L'un des points communs
qui réunissent bon nombre de la vingtaine de longs-métrages
réalisés par le cinéaste américain Stuart Gordon demeure la
faiblesse de leur mise en scène. Si Re-Animator
reste encore aujourd'hui comme l'un des monuments du gore, l'auteur
de From Beyond,
de Fortress
et de Dagon
signait en 1995 l'un de ses projets les plus faibles. Certains fans
peu objectifs vous diront pourtant le contraire mais Castle
Freak
est une œuvre plutôt laide, à l'esthétique un peu trop surannée
et à la direction d'acteurs inacceptable de la part d'un auteur qui
réemployait là, le couple fétiche de ses deux premiers
longs-métrages.

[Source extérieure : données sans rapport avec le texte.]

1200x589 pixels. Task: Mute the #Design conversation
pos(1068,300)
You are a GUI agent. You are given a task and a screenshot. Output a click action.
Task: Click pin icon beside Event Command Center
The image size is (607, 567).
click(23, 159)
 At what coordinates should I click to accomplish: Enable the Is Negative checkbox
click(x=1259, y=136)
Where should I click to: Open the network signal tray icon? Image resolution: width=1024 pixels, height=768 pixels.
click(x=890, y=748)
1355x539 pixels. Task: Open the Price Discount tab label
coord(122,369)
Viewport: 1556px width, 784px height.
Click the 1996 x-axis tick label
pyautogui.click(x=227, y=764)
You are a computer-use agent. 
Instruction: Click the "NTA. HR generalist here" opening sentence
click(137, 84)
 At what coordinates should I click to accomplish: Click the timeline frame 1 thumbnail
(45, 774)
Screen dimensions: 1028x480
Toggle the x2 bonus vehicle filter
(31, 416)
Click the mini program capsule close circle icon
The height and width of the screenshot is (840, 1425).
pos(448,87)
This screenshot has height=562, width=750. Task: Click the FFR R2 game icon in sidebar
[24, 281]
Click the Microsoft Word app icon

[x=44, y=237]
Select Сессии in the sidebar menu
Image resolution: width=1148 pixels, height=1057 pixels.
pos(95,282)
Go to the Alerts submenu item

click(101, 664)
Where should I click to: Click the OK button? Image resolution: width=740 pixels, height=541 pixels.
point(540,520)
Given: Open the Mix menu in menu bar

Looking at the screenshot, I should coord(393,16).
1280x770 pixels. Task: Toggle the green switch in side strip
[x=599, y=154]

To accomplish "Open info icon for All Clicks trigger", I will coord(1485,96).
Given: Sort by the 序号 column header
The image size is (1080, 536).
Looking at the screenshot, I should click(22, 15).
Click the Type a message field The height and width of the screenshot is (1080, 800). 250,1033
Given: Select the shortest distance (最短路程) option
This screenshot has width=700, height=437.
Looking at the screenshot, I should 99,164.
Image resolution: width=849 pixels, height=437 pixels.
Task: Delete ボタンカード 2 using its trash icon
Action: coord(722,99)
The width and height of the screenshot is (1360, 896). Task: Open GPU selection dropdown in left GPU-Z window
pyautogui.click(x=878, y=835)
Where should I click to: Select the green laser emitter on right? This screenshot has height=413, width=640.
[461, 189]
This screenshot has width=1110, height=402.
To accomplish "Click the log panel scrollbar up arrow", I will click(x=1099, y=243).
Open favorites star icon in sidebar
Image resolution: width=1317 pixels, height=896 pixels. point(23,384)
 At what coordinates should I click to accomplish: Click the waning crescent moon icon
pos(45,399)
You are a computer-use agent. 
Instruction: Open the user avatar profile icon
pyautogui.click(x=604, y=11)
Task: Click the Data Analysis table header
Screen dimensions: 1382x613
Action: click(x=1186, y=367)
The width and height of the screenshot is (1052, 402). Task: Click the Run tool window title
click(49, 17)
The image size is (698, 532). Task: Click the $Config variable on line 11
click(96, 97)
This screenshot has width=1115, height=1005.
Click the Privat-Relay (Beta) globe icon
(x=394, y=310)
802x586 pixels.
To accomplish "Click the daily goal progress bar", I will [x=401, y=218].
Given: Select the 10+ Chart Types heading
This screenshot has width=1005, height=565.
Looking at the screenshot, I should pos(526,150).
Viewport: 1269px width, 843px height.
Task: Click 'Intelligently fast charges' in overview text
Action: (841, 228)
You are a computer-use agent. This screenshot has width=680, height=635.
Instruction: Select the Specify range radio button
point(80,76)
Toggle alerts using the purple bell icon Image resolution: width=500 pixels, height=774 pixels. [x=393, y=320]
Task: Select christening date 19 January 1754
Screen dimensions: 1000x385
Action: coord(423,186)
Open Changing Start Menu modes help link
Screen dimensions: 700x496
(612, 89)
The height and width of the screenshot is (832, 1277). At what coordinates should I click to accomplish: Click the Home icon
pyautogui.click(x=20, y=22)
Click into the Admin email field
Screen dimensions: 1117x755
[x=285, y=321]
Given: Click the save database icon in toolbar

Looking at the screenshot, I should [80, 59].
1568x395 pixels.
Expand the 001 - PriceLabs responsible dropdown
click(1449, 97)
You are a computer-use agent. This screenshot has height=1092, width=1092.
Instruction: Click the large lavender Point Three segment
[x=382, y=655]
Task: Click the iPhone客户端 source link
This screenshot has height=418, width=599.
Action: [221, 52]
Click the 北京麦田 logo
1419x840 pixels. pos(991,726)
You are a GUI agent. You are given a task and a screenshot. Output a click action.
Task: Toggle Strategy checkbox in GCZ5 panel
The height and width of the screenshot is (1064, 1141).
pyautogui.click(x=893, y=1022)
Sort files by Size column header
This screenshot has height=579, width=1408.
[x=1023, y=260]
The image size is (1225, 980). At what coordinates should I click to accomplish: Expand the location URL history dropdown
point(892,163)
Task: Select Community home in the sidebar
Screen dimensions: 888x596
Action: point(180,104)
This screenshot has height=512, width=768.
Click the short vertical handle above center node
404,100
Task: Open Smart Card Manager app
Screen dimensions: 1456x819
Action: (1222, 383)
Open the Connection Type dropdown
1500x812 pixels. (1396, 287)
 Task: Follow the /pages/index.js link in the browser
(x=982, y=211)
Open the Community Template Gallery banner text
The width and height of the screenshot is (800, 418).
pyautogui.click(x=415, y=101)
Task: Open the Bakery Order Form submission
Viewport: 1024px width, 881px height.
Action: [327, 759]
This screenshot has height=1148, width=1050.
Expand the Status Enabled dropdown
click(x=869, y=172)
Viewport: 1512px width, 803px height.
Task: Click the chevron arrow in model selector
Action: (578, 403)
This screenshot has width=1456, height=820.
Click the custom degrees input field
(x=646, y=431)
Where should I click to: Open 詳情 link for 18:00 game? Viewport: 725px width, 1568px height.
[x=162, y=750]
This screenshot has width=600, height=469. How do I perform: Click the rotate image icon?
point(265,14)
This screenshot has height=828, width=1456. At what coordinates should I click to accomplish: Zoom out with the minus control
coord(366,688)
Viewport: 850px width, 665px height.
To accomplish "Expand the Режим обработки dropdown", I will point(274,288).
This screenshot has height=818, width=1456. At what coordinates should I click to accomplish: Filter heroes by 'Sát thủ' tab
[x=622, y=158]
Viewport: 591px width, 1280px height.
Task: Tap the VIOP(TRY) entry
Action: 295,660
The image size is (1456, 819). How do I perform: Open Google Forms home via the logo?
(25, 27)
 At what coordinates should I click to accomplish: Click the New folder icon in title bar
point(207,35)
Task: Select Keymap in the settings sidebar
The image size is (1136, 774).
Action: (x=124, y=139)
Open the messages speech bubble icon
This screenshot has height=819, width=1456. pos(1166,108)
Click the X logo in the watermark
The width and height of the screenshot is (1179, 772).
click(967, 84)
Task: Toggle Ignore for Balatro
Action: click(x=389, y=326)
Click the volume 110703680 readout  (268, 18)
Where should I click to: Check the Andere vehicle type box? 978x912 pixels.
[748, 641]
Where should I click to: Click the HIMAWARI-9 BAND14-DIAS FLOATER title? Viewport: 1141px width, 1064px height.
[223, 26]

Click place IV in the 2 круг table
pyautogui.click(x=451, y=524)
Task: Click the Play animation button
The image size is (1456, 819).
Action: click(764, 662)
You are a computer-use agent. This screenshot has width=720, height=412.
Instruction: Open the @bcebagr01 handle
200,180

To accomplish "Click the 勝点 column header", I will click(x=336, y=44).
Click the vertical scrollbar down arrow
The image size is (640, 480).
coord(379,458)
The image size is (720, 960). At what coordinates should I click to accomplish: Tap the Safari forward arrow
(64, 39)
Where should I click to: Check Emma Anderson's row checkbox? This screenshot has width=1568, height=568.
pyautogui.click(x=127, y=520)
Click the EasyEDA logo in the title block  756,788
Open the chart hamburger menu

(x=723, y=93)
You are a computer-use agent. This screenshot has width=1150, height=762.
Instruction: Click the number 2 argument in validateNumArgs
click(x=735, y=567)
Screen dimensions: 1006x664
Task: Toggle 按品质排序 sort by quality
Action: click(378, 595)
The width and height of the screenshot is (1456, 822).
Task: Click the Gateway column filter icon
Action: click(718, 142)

Alors que Stuart Gordon est dans le bureau du
producteur, scénariste et réalisateur américain Charles Band, il
aperçoit une affiche intitulée Castle
Freak
sur laquelle est imprimée une créature proche du Quasimodo
de Notre-Dame de
Paris de
Victor Hugo. Charles Band lui offre l'occasion de s'emparer du sujet
tournant autour d'un château et d'un monstre qui y rôde. C'est
ainsi donc que naît le huitième long-métrage de Stuart Gordon, un
projet financé à hauteur de 500 000 dollars. Et l'on sent bien que
le budget est étriqué.
Stuart
Gordon étant en partie célèbre pour avoir adapté plusieurs récits
écrits par le romancier fantastique américain H. P. Lovecraft,
malgré les origines du script de Castle Freak,
ce dernier semble avoir été également inspiré par un ouvrage du
célèbre écrivain intitulé The Outisder.
L’œuvre originale que son auteur considérait comme la plus proche
de son idole Edgar Allan Poe exploite l'histoire d'un personnage
vivant seule et désirant faire la connaissance de ses semblables. Un
individu comparable au monstre croisé dans les galeries souterraines
du château des Reilly que forme le mythique couple cinématographique
Jeffrey Combs et Barbara Crampton dans la peau respective de John et
de Susan. Lesquels sont accompagnés pour l'occasion de l'actrice
Jessica Dollarhide dont la carrière d'actrice ne se présenta que
sous la forme d'une poignée de longs-métrages.
Dès
le début, Castle Freak sent
le film fauché. Une vieille demeure de style italien (le cadre de
l'intrigue est censé se dérouler en Italie) sert de décor à une
œuvre qui au final et au regard de la filmographie de son auteur
demeure l'un de ses plus faibles projets. Stuart Gordon exploite
assez mal ses personnages. Bien qu'il tente à plusieurs occasions
d'exploiter sa créature à la manière du Fantôme
de l'Opéra
ou d'une créature proche de celle créée par un certain Docteur
Frankenstein,
Giorgio, le monstre en question passe le plus clair de son temps
recouvert d'un drap cachant son horrible silhouette. Il manque au
film de Stuart Gordon une certaine dimension. Difficile en effet
d'éprouver la moindre émotion devant cette créature cachée aux
yeux de tous à cause de sa grande laideur. Outre l'aspect
horrifique, Stuart Gordon convoque le fantastique en évoquant avec
aussi peu de style et de talent que certains cinéastes italiens de l'époque,
l'hypothèse selon laquelle il y aurait une relation entre la mort
d'un enfant de cinq ans enterré dans les sous-sols du château et
celle du propre fils des Reilly décédé dans de tragiques
circonstances. Là encore, Stuart Gordon loup le coche lorsqu'il
entreprend de créer une sous-intrigue tournant autour de la tragédie
vécue par le couple qui, non content d'avoir perdu un enfant, ont eu
le malheur de voir leur fille perdre la vue après un accident de
voiture provoqué par John alors qu'il était ivre au volant.
Le
film tente désespérément de concilier l'épouvante, le fantastique
et le drame mais sans jamais vraiment y parvenir. L'humour y est
généralement absent et l'exploitation de la cécité du personnage
incarné par Jessica Dollarhide y est peu probante. A dire vrai,
nous n'aurions pas été étonnés d'apprendre que Castle
Freak
aurait été réalisé par l'italien Lamberto Bava. C'est dire si le
film est mauvais. Fort heureusement, Stuart Gordon allait se
ressaisir à l'aube des années 2000 avec une autre adaptation de H.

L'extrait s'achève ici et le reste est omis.